Hello all! Through the miracle of google i found this site and am glad i did. Lots of good info on this site through experienced betta owners. 

My question is.... i had an awesome blue veiltail. i had him in a small imbowl for about 2 weeks before i bought a 10 gallon tank. i did everything necassary, to my knowledge, to make the new home the best for him. filter, water conditioner, and all sorts of other stuff. about 2 weeks in the tank he died. he lost all of his fins, (fin rot), and a couple days later he died. i thought a filter and water conditioner were good enough. i guess i was wrong. i have another veiltail right now living in the old bowl. im planning to buy an eclipse 3 gallon tank for him in a week but dont want the same thing happening again. can anyone tell me why my other betta died and what im possibly doing wrong. i dont want this to happen again because i have a big heart for these bettas. 

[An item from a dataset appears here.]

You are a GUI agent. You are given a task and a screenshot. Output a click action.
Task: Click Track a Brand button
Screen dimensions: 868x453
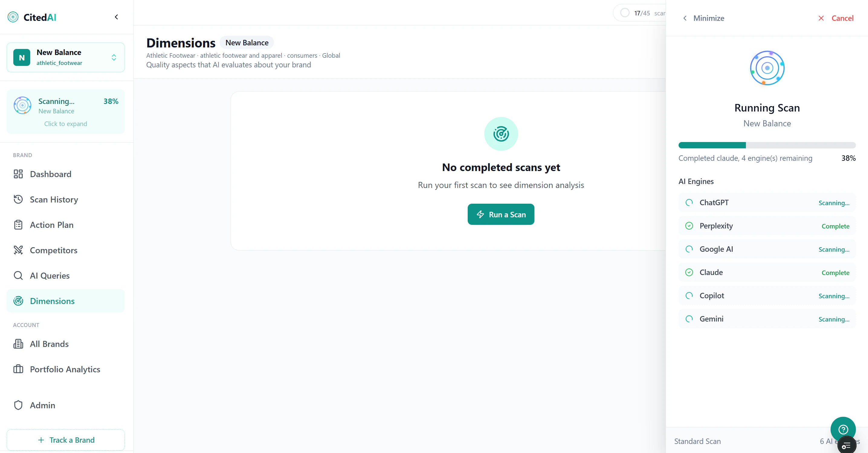click(x=66, y=440)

a little about me. im in the military with 2 deployments to iraq and bettas help me with the day to day stresses of military and past deployment life. bettas help me concentrate on the important things in life and not the negative. my new betta has quite the personality, almost like mine. he knows when its time to eat and when i stare at him he stares right back at me. its amazing. 

i will definitally be on this site alot. i appreciate any help and advice. 

thank you


----------



## AngelicScars (May 5, 2009)

The big question right now is was the tank cycled?
What kind and how often where the water changes? 
That can help to determine what could have possibly happened.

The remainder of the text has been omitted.